WHAT YOU SHOULD DO:
Count the lines in the rows below that contain the string "computer", treating uppercase and lowercase as different, and reply with the number alone.
▼▼▼
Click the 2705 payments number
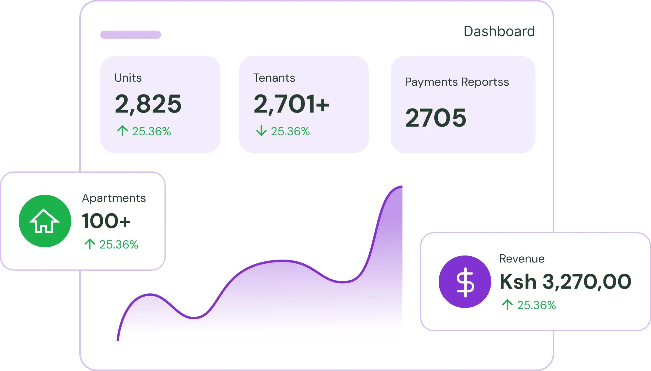Viewport: 651px width, 371px height. coord(436,118)
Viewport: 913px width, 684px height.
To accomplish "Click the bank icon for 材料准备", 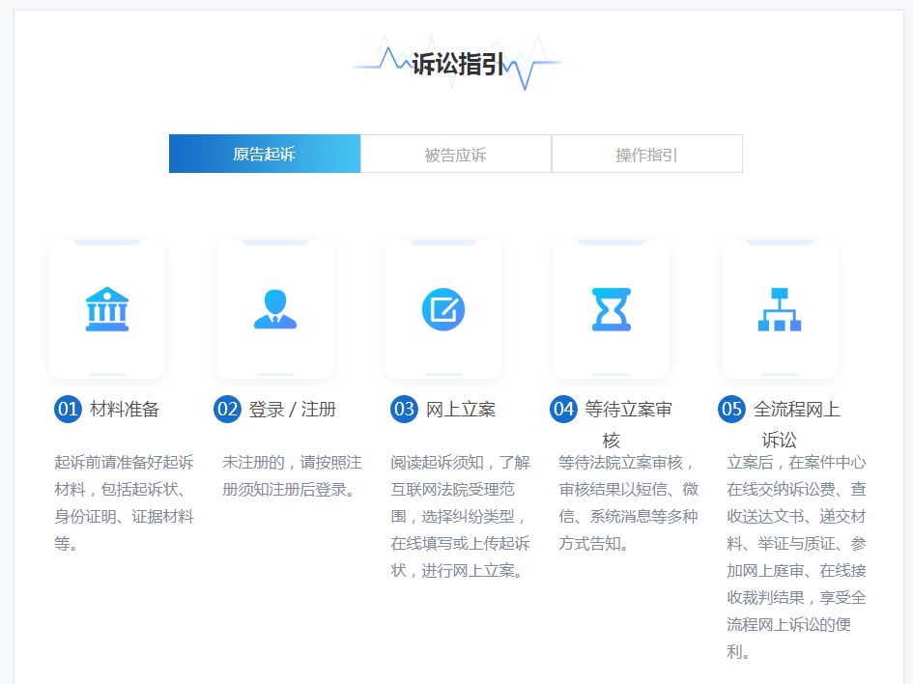I will point(106,307).
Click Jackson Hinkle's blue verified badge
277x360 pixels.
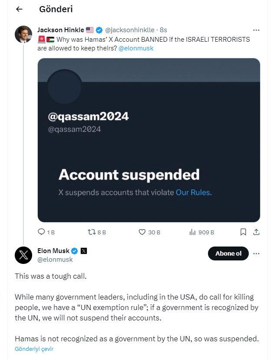coord(99,30)
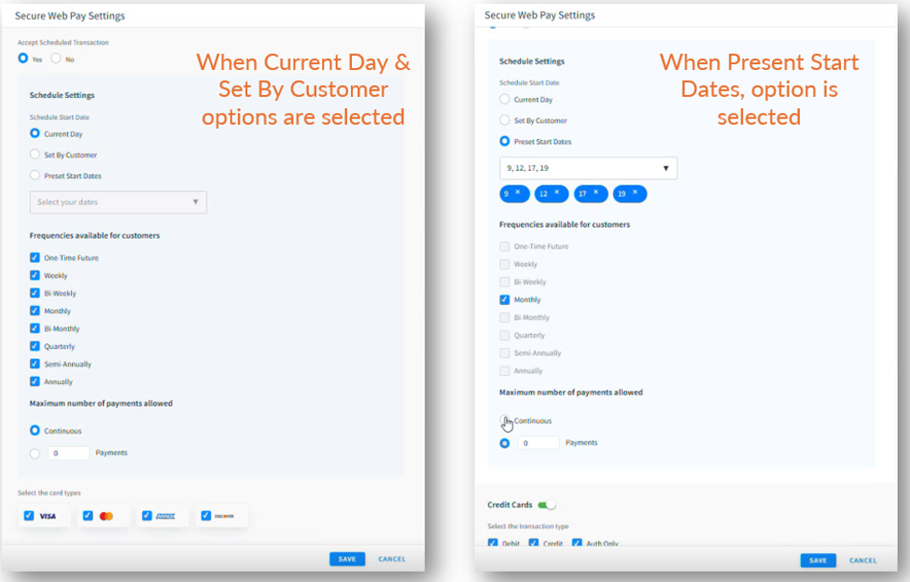Uncheck Bi-Weekly frequency in left panel
Viewport: 910px width, 582px height.
(x=35, y=293)
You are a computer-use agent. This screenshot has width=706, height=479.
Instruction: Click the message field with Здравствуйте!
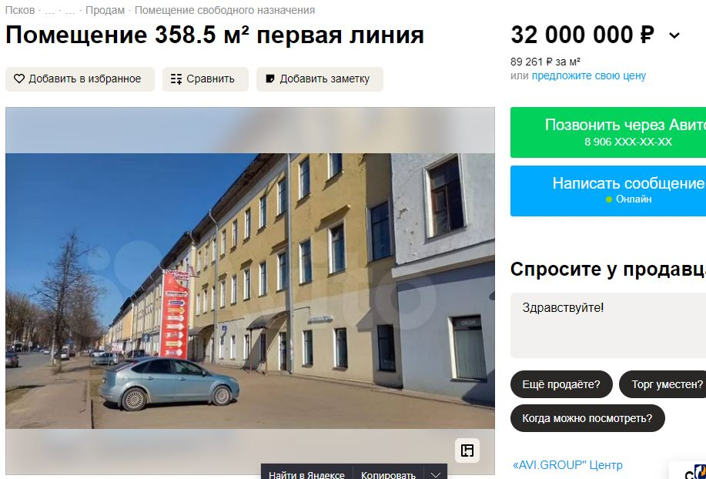point(608,325)
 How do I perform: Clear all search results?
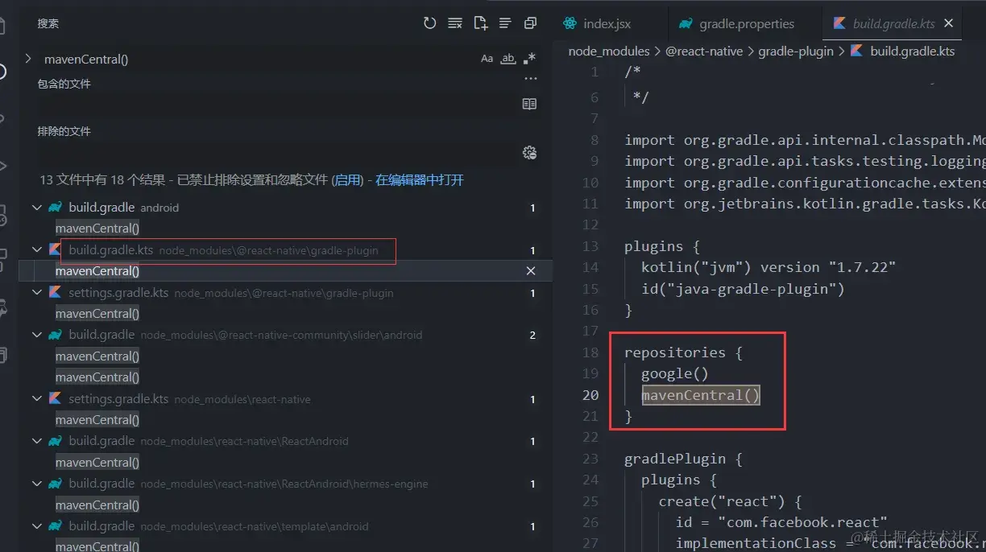[455, 23]
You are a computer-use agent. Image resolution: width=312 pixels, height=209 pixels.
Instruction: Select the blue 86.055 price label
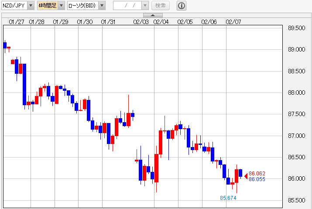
▲▲▲
EXERCISE RESPONSE:
2